Our discovery of “matching” watermarks has been a source of great excitement for all of us working the Ripper case, but I must admit that a not-so-good watermark moment came early in the investigation. The head of conservation at the Public Record Office, Mario Aleppo, contacted me and said his staff had found numerous other A Pirie & Sons watermarks and I might want to have a look. I immediately returned to London and discovered to my horror that the A Pirie & Sons watermarks were not on Ripper letters but on the stationery the Metropolitan Police were using at the time. I was shocked. For a moment, I was completely unnerved and thought my life might disintegrate right before my eyes. There has always been a theory that Jack the Ripper was a cop.
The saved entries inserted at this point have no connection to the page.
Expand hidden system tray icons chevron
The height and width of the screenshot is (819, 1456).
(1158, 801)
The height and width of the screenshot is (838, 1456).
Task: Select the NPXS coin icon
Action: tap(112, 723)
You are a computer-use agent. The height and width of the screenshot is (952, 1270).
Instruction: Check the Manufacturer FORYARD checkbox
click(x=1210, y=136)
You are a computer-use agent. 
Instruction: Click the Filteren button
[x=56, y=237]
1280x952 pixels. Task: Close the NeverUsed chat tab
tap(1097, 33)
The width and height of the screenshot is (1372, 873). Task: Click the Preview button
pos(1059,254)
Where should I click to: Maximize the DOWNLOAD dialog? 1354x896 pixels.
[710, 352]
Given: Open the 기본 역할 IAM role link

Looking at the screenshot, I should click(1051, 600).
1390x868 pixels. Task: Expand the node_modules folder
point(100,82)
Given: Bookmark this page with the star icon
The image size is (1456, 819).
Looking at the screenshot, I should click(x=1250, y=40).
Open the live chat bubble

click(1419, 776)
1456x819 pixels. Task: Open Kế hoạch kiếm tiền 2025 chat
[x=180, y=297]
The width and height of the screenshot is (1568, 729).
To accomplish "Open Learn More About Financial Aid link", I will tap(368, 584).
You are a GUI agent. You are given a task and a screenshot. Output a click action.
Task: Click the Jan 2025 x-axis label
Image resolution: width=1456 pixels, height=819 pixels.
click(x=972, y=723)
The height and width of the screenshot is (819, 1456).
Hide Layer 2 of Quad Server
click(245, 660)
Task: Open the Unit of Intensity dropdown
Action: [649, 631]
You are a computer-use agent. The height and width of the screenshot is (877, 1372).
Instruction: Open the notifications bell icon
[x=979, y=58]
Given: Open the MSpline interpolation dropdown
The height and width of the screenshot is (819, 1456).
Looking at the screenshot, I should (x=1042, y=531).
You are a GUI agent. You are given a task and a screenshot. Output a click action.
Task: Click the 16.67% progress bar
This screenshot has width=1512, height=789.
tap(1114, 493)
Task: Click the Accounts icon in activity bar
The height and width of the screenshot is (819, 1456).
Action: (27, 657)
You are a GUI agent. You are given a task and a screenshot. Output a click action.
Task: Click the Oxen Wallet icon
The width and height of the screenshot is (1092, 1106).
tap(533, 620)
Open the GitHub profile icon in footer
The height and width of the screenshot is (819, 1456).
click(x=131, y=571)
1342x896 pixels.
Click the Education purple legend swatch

The A Pirie & Sons watermark on the Metropolitan Police stationery is the only other non-Sickert/Ripper-related A Pirie watermark I have found during my research, but I am happy to report that the watermark on the Metropolitan Police stationery is quite different from the one on the Ripper and the Sickert letters. The police stationery watermark has no date and includes the words LD and Register. The paper is of a different quality and color. It is eight by eleven inches and not greeting-card size. Besides the difference in the wording and design of the watermarks, the police paper is wove and the Sickert/Ripper paper is laid.
The firm Alexander Pirie 8c Sons, Ltd., got its start in the paper-making business in 1770 in Aberdeen, and its rapid growth and respected reputation resulted in the acquisition of cotton mills, plants, and factories in London, Glasgow, Dublin, Paris, New York, St. Petersburg, and Bucharest. A Pirie didn’t become a separate company until 1864, and from this information one might presume that there was no A Pirie &c Sons watermark prior to that date. However, existing records in Aberdeen do not indicate exactly when A Pirie began using its name on watermarks. A Pirie became a limited-liability company in 1882, merged with another firm in 1922, and went out of business at some point in the 1950s.
The records of A Pirie 8c Sons are preserved in a strong room at the Stoneywood Mills in Aberdeen. Keenly aware of my limitations as a paper-manufacturing or stationery expert, I asked antiquarian books and documents researcher Joe Jameson if he would go to Aberdeen and look through thousands of A Pirie records. For two cold, rainy days, he dug through boxes and was able to ascertain migraine-producing details about lime waste, rag boiling, paper machines, how many tons of soda were ordered, sediment removed from river water, shareholders, sketches of trademarks, types of paper manufactured – just about anything one might want to know about how paper was made from the late 1700s until the 1950s.
Over the better part of a century, tons of Alexander Pirie & Sons paper were shipped to London and other parts of the world. This prestigious company was proprietary and did not hesitate to sue if another manufacturer tried to delude the public into thinking its paper was made by A Pirie & Sons. The obvious question in this case is exactly what I asked Peter Bower: How common was the A Pirie watermark found on the three Ripper and eight Sickert letters?
After a thorough search of the company records, I can only say with certainty that while the paper may not be uncommon, as Bower said, it might be somewhat uncommon as personal stationery. It seems that A Pirie paper was used primarily for the printing of bankers’ and other business ledgers, business stationery, and nonwatermarked printing and lithographic printing paper. I have no idea which stationery shop the Sickerts used when Walter or Ellen ordered the blue-bordered stationery printed on A Pirie & Sons paper. The shop may not have been in London, and its records may no longer exist. I also can’t say how unique their particular watermark was, but it isn’t to be found in an A Pirie & Sons list of fifty-six trademark designs that were in the Aberdeen records.
But there is a very good chance I didn’t see their watermark in the examples I found because the Aberdeen records might be incomplete. I do know that in the only A Pirie & Sons catalogue I managed to get hold of, the list of their products for 1900 shows twenty-three designs, and the watermark of interest is not among them.